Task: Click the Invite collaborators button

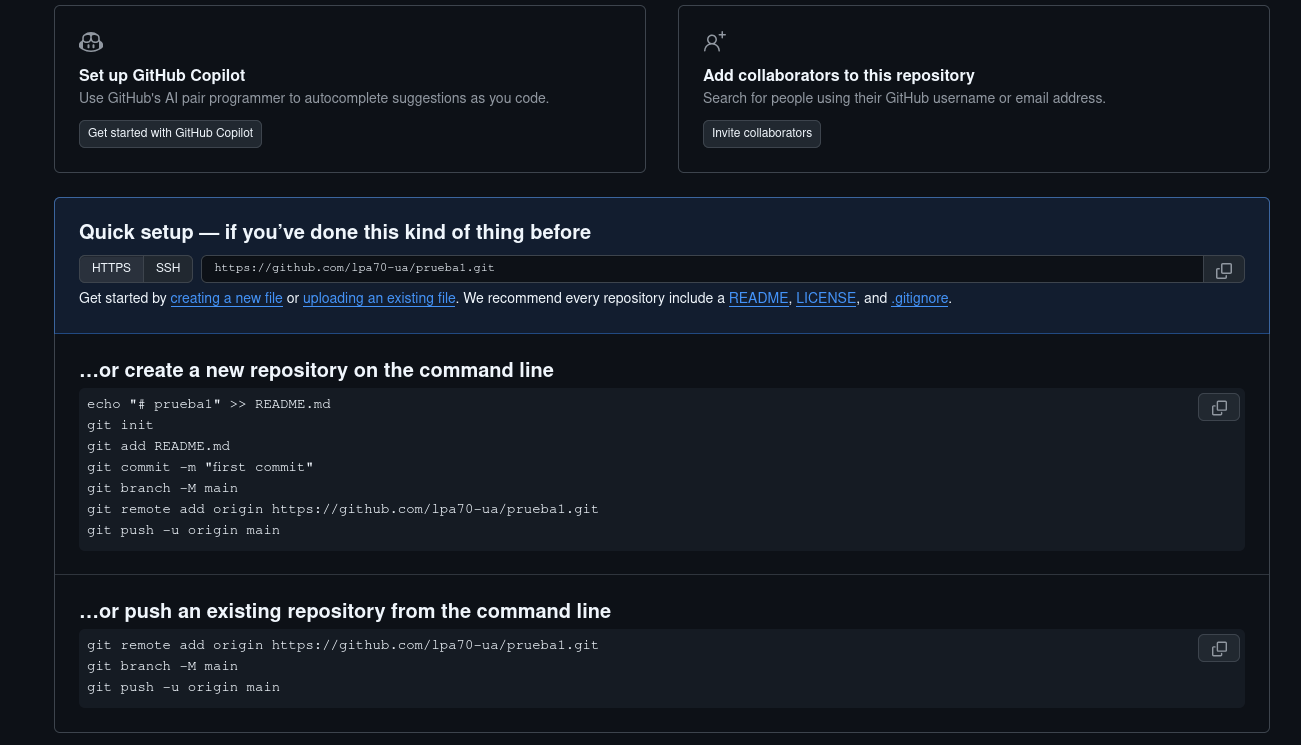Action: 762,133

--

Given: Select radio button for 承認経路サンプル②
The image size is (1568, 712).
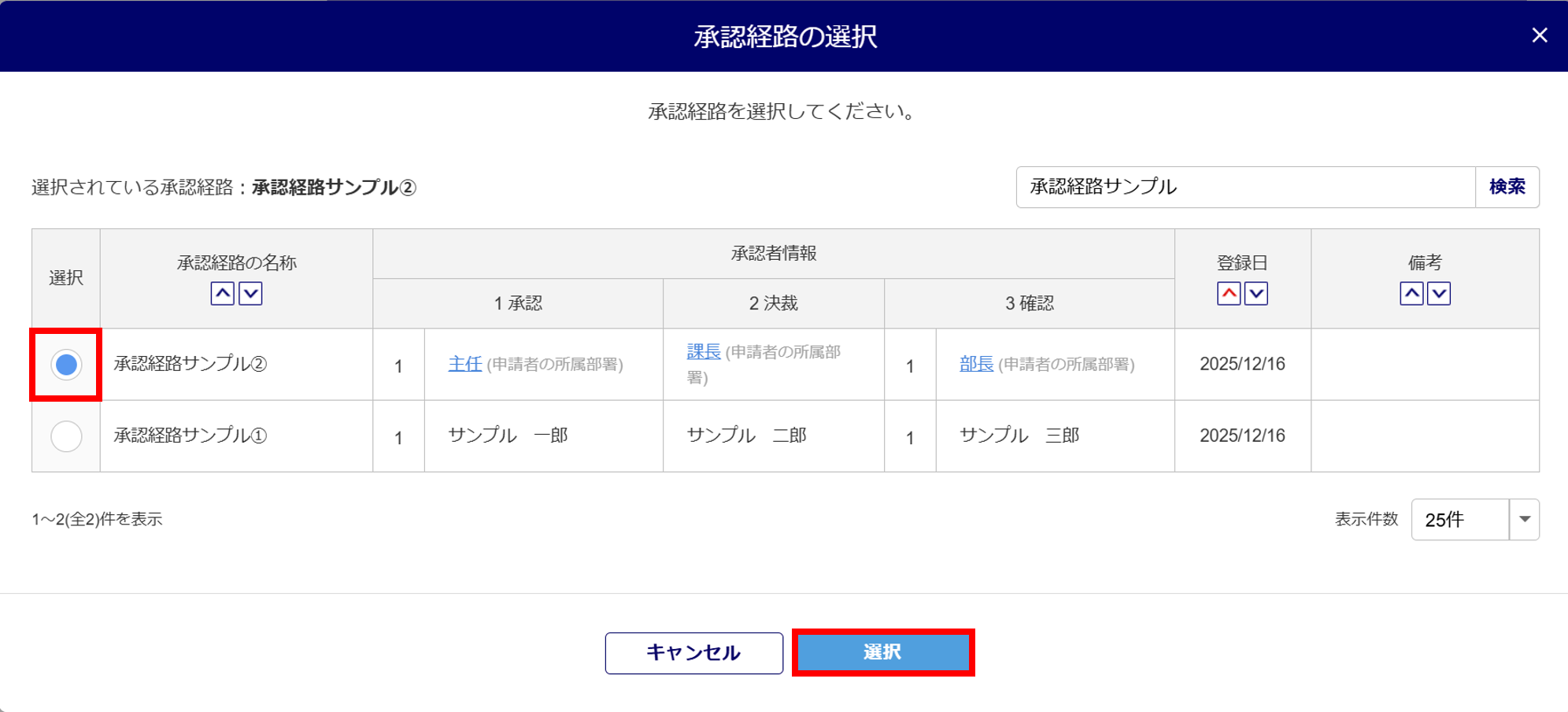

--

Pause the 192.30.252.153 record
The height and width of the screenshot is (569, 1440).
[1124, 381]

▶ [Problem requirements]:
Repeat, word for word, the lines above between the line holding "Given: Select radio button for 承認経路サンプル②" and the line holding "The image size is (1568, 712).", inclusive; omit everything else.

▶ [Exercise solution]:
Given: Select radio button for 承認経路サンプル②
The image size is (1568, 712).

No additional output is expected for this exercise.